I'm so paranoid my parents will find out. It's been 4 1/2 months since my last hospital stay, and I DON'T want to go back. But that's what I'm scared will happen if they DO find out. I've been doing it on my upper arms, and even then it's the worst it's ever been. Like, so much so that I was shocked. But I now can't wear tanktops or any other short-sleeved thing. I really don't want my parents to suspect anything's wrong, which I KNOW is wrong of me, but they just don't go about it the right way. They're just too confrontational, and I'm too emotional.
And I don't know, my anger issues have just been out of control lately. Even small things made me SO MAD.
I usually just....bite myself on the hand for the smaller things, which wouldn't be a problem but now I have a bunch of bruises on my hand.

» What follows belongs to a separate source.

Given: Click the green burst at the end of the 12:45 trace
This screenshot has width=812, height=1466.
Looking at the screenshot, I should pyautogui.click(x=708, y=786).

I'm scared that this'll lead me BACK down that path that inevitably gets me sent to the hospital, because this is EXACTLY how it went last time; time frame and everything. And this time there's more at stake because I've vented on here, I've talked about having a girlfriend (I don't want to lose her...), I've vented on pinterest, and ALL of this has been done on my school chromebook (I know, you can scold me, but I literally don't have anything else to vent on. My last therapy session was a month or two ago, and I missed it that time. Idk when my next one is.)
So yeah, Idk.

Thanks for coming to my TED talk.

Last edited by Arabesque- golfing girl.; November 23rd 2022 at 05:10 PM. Reason: Added trigger warning for you.